Com ela, o centro perdeu uma das pontes para se aproximar da comunidade, lembra Eduardo Barbosa, diretor do CRD. "Ela se tornou uma orientadora socioeducativa conhecida e ajudou várias pessoas durante a pandemia, mas acabou não sobrevivendo a esse momento terrível."
CAPITAL HUMANO LEVARÁ TEMPO PARA SER RECONSTRUÍDO
Os anos de pandemia também foram cruéis no cotidiano das empresas --sobretudo as de menor porte. A crise provocada pelo coronavírus chegou a afetar o faturamento de 89% dos pequenos negócios em 2021, segundo pesquisa FGV/Sebrae.
Para a cearense C.S., 34, a morte do noivo, Caio, se materializou quando a empresa de instalação de telas de segurança que ele criou fechou as portas. "Era o grande sonho dele, era dali que tirávamos os recursos para pagar a prestação da nossa festa de casamento, mas não deu tempo de nos casarmos."
Com a morte de Caio, no fim de 2020, o pai e o irmão dele chegaram a assumir o negócio, mas a falta de experiência dos dois pesou e a empresa fechou em alguns meses.
A marca de roupas e toalhas criada por André Luis, ativista da periferia da Grande São Paulo, escapou do mesmo destino. Com a morte dele, em janeiro deste ano, a Estilo Black e a Estilo Toalhas foram assumidas por sua mãe e irmã.
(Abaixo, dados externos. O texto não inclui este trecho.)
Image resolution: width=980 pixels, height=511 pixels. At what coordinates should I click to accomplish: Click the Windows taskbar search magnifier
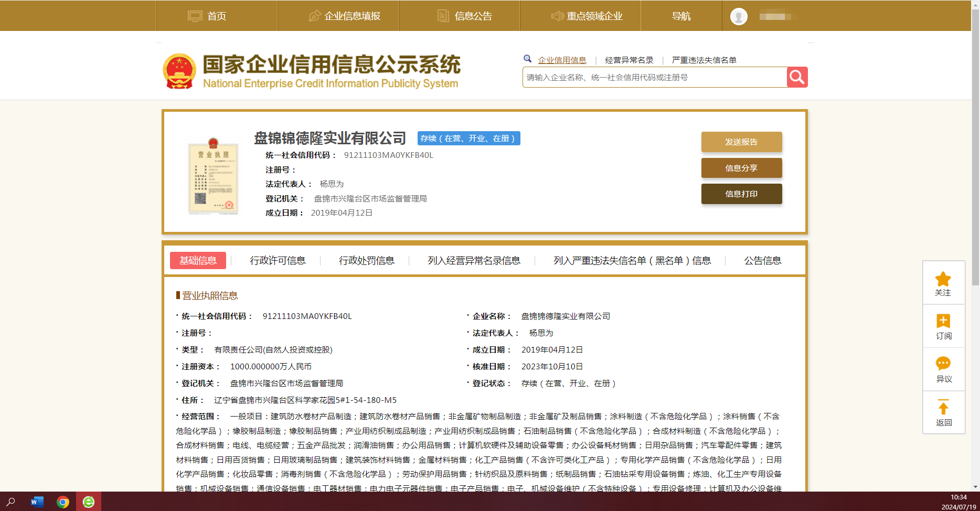(x=11, y=502)
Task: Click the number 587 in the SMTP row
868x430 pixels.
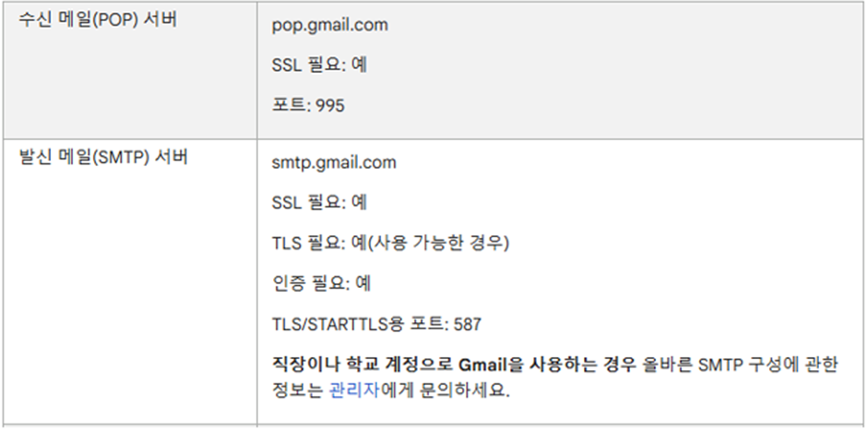Action: pyautogui.click(x=468, y=324)
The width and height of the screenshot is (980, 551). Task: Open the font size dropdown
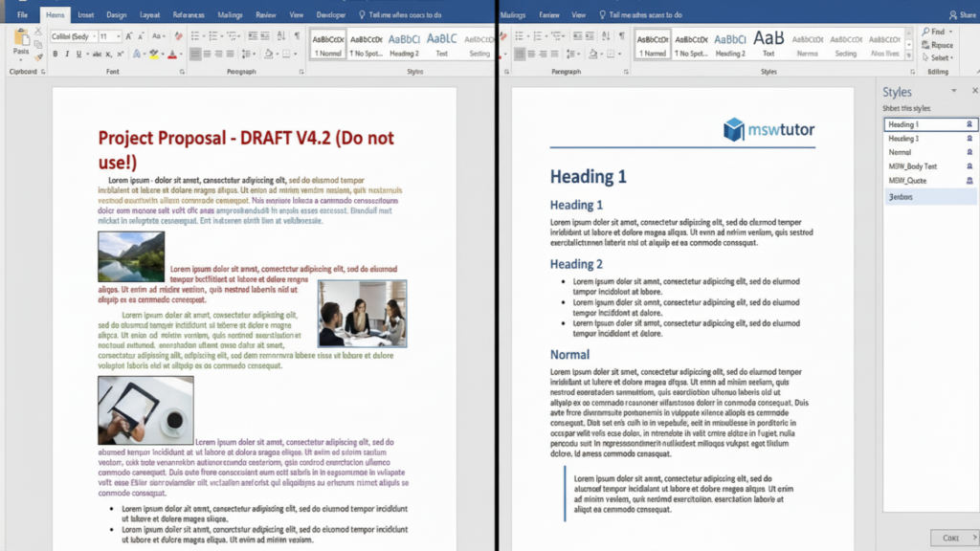tap(119, 36)
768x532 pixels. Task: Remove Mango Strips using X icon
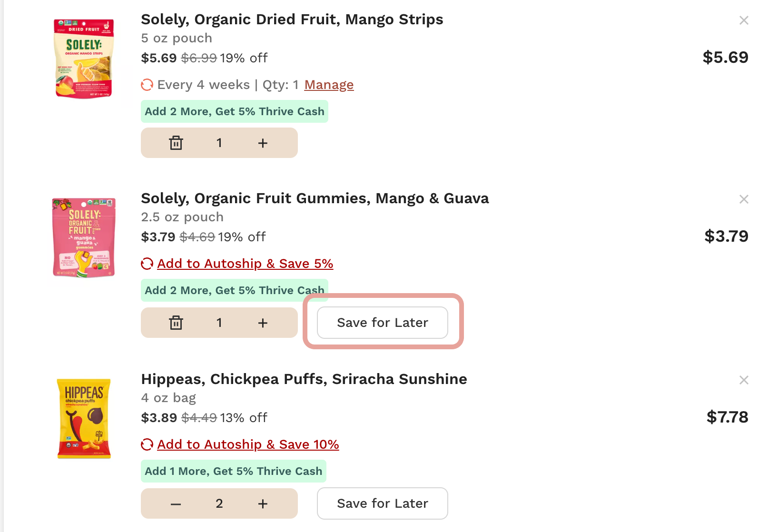(744, 20)
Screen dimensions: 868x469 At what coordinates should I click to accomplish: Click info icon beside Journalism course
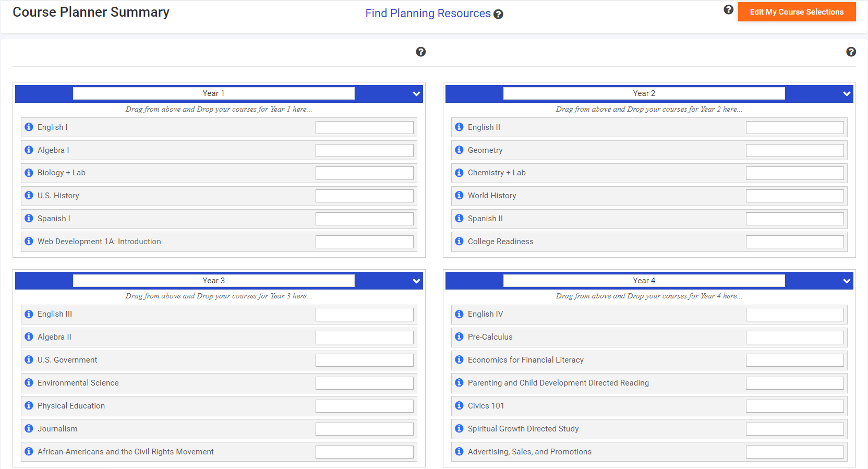click(29, 428)
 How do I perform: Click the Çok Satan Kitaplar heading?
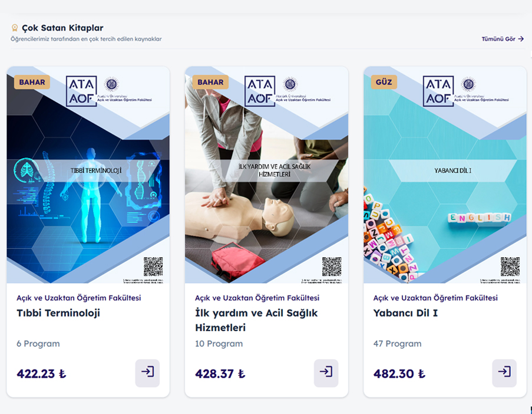[x=62, y=28]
André também era cofundador da ONG Taboafro. Ele trabalhava no fortalecimento da população negra e das religiões de matrizes africanas em Taboão da Serra, na Grande São Paulo, ficaram a intensidade e a dedicação, conta outro fundador da organização, Clayton Luiz.
"Antes, a militância preta era sazonal, conseguimos instituir na cidade um calendário regular. O sonho dele, de montar uma casa de acolhimento para pessoas vulneráveis, sobretudo ligadas às causas que nós defendemos, virou nossa meta. E quando ela ficar pronta, vai levar o nome dele."
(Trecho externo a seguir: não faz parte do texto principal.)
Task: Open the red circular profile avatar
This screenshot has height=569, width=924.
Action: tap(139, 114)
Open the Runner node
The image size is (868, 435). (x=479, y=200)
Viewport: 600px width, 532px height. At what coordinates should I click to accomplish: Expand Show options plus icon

O nome de Ana Marangoni, entre os demais geógrafos da USP, costuma ser associado a termos como "erudita" e "amável". Talvez suas origens, no interior de São Paulo, ajudem a explicar o jeito carinhoso e humilde, apesar dos mais de 60 anos dedicados à profissão, arrisca o colega Yuri Tavares Rocha.
"Além de ter sido professora da universidade, ela tinha uma atuação grande no planejamento governamental, assessorou diversos municípios em seus planos diretores, atuou em prefeituras e órgãos. Era uma referência para todos nós", conta.
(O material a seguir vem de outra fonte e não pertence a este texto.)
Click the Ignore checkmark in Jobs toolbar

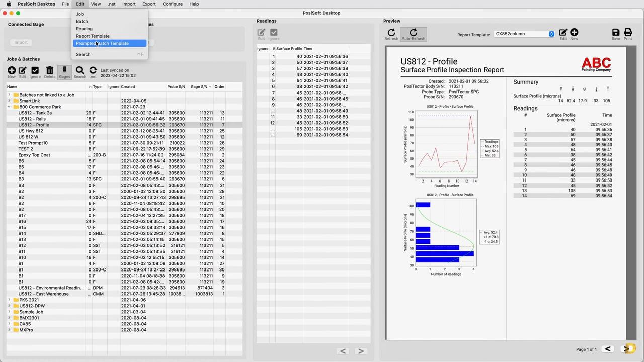(35, 72)
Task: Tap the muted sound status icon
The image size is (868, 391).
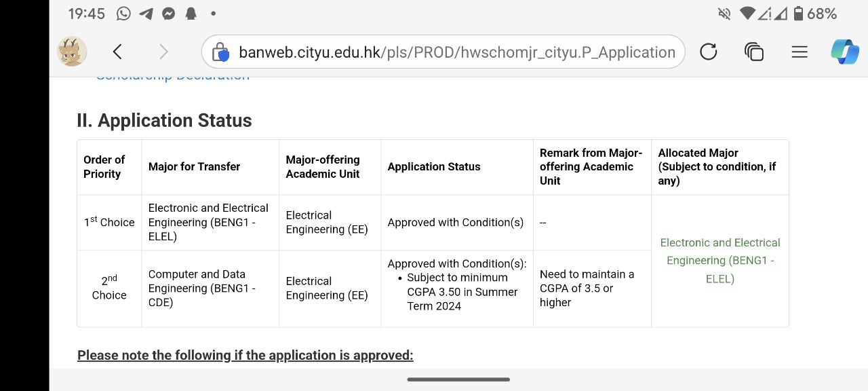Action: pyautogui.click(x=724, y=14)
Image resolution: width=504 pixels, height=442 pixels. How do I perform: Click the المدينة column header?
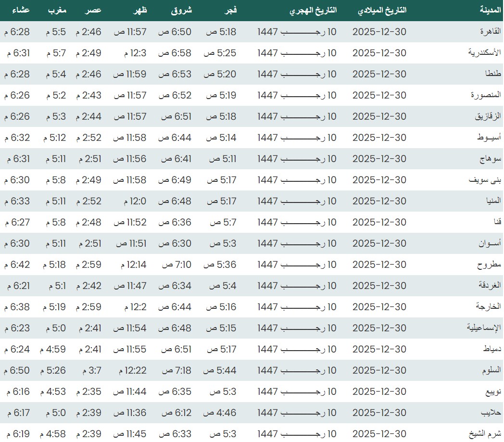click(490, 10)
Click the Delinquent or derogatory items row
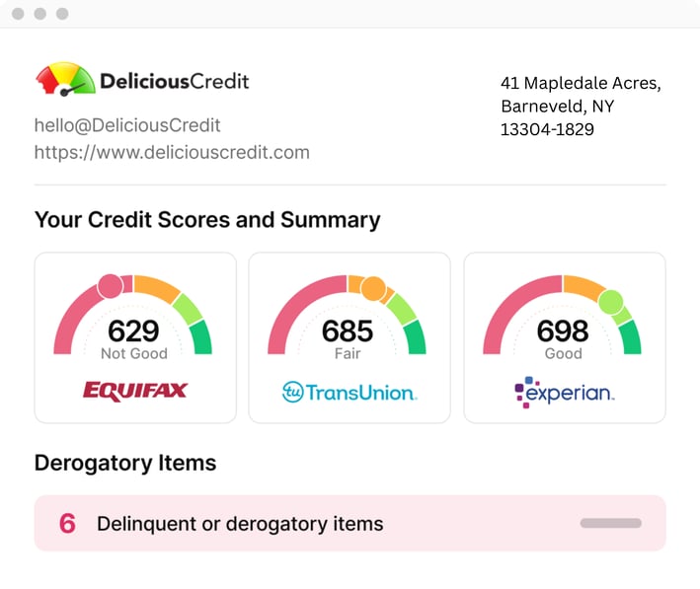 pos(350,523)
A imagem que ele faz ao tentar calcular a perda da amiga, que se foi em 2021, é a de uma biblioteca que, de forma repentina, foi trancada e é como se ninguém soubesse como destrancá-la. "Ela tinha a preocupação de fazer com que os alunos pudessem aplicar o conhecimento na vida profissional. Essa lacuna não se preenche, mas ao menos ela pôde orientar muitas pessoas."
Pessoas são insubstituíveis e quando são indivíduos que tiveram formações peculiares, isso se torna ainda mais visível, diz Helena Nader, presidente da ABC (Academia Brasileira de Ciências).
Ela complementa que as equipes de pesquisadores, acadêmicos e cientistas do Brasil já são reduzidas e devem levar tempo para se recuperar desse baque. "Vamos ter de formar novos capitais humanos e para manter a ciência viva, apesar de todos os esforços recentes em contrário do governo brasileiro."
Na quinta-feira (9), ao lado do presidente dos Estados Unidos, Joe Biden, durante a Cúpulas das Américas, Bolsonaro voltou a culpar as medidas de distanciamento pelos problemas econômicos.
Especialistas, no entanto, reforçam que o governo investiu em um falso dilema entre salvar a economia ou preservar vidas. Ainda em março de 2021, mais de 1.500 economistas assinaram uma carta pedindo medidas de distanciamento e uma ação nacional coordenada. "A experiência mostrou que mesmo países que optaram inicialmente por evitar o lockdown terminaram por adotá-lo", dizia o texto.
O relatório da CPI da Covid, de outubro do ano passado, também apontou a falta de atuação do governo para organizar o combate da pandemia, dando destaque à demora na compra de imunizantes --segundo a CPI, "a mais grave omissão do governo federal foi o atraso deliberado na compra de vacinas".